> **EXCERPT**:
+++

As reported a UMWA spokesman expressed disappointment with the White House budget numbers stating that:

We’ve been talking to them, and they understand what our issues are…They claim they want to be helpful, so maybe they are going to be able to do that from a different perspective than just the budget process, but we’ll see.

Fixing the problems of both funds potentially offers fertile fields for bipartisan cooperation. Several pieces of legislation have recently been introduced to address the problems.  One legislative option is for Congress to restore the tax paid into the Black Lung Disability Trust Fund back to the 2018 levels of a $1.10/ton from underground mines and $.55 from surface mines that were lost in the government shut-down at the end of 2018. It is the path proposed by Senators Shelley Moore Capito, (R-WV) and Portman (R-OH). They have introduced S. 671 a bill directed at restoring monies to the pension fund.

The bill (S. 671) mirrors a similar proposal (H. R. 935) by Congressman McKinley (R-WV). Both proposals are entitled the Miners Pension Protection Act would dip into taxpayer dollars set aside for the Abandoned Mine Land cleanup program while increasing the total available from $490 million to $750 million. Neither bill, however, addresses the pension fund shortfalls.

Senators Manchin, Warner, Kaine (D-VA), Brown (D-OH), Jones (D-AL) and Casey (D-PA) dropped the American Miners Act (S. 71) into the hopper in January. Unlike the Capito and McKinley bills, S. 71 is an effort to backstop both the Black Lung and Pension Funds. The proposed Act makes up for the payments that would have been made into health care by now-bankrupt coal companies and incorporates the Capito and McKinley provisions that use available Abandoned Mine dollars to pay into the Black Lung Trust Fund.

Senate Majority Leader McConnell has indicated his intent to do something about the looming insolvency of both funds—although he has yet to indicate his stance on the enrolled legislative proposals. His spokesman has stated that the Majority Leader requires a bipartisan House and Senate effort. The requirement is undoubtedly based on concerns that anything less than a bipartisan bill runs a high veto risk.

The White House has made no definitive statements of support or even intention regarding the restoration and protection of coal miner benefit funds. All it has said about the miners’ situation is that President Trump and this administration have always supported the mining industry by prioritizing deregulation and less Washington interference. Hardly a reason for miners to breathe more easily about their future.

+++

> **DATA EXTRACT**:
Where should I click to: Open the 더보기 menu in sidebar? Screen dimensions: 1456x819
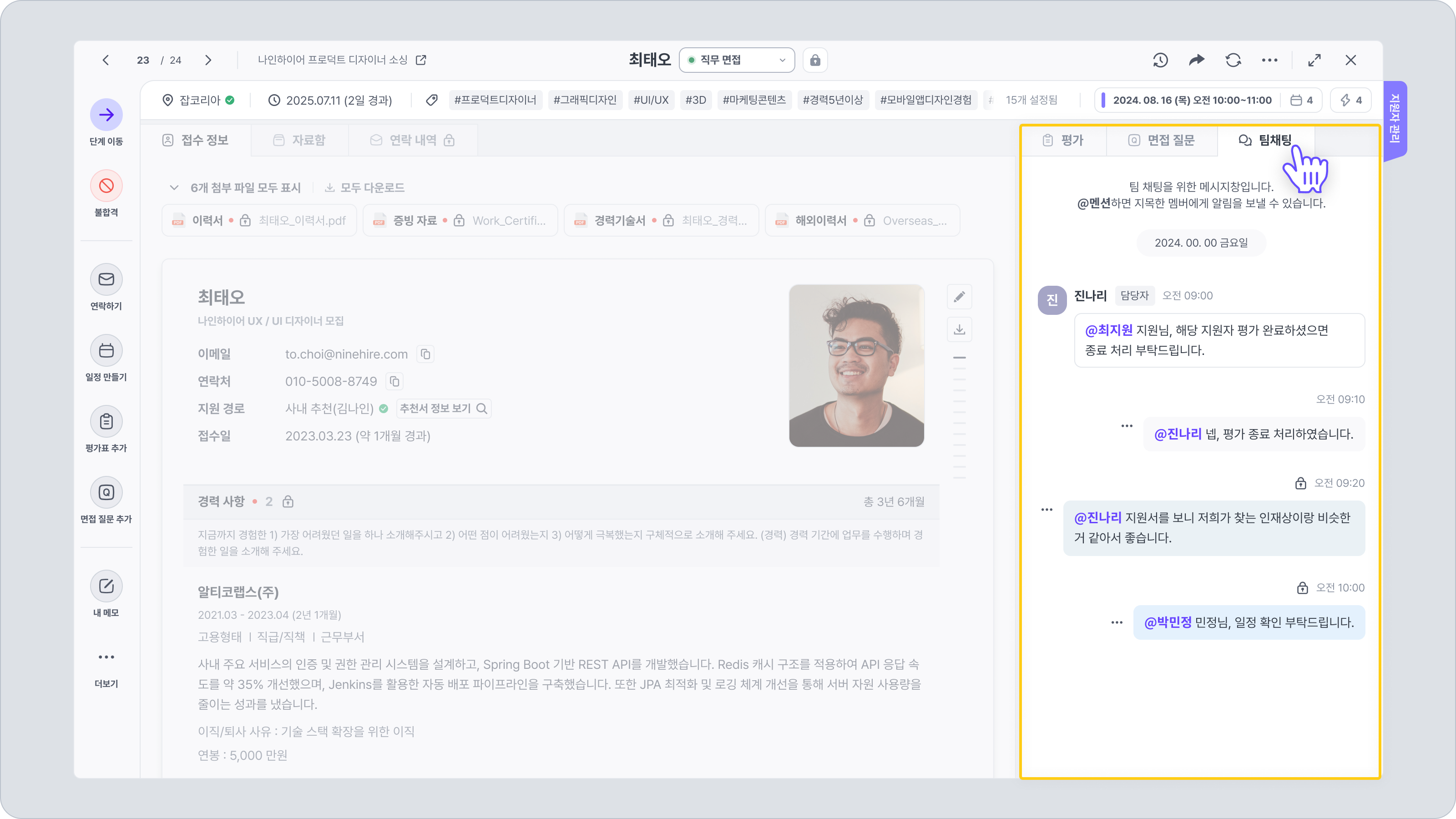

+++

> **TASK LIST**:
**A.** Translate this sentence from the coal miner funds excerpt into Spanish: "Neither bill, however, addresses the pension fund shortfalls."
**B.** Write out the passage of the coal miner funds excerpt that begins at the words "Senators Manchin, Warner, Kaine" and stops after "Lung Trust Fund.".
**C.** According to the coal miner funds excerpt, which bill did Senators Manchin, Warner, Kaine, Brown, Jones and Casey put into the hopper in January?

> **ANSWERS TO THE PROBLEMS**:
**A.** Sin embargo, ninguno de los dos proyectos de ley aborda los déficits del fondo de pensiones.

**B.**
Senators Manchin, Warner, Kaine (D-VA), Brown (D-OH), Jones (D-AL) and Casey (D-PA) dropped the American Miners Act (S. 71) into the hopper in January. Unlike the Capito and McKinley bills, S. 71 is an effort to backstop both the Black Lung and Pension Funds. The proposed Act makes up for the payments that would have been made into health care by now-bankrupt coal companies and incorporates the Capito and McKinley provisions that use available Abandoned Mine dollars to pay into the Black Lung Trust Fund.

**C.** The American Miners Act (S. 71).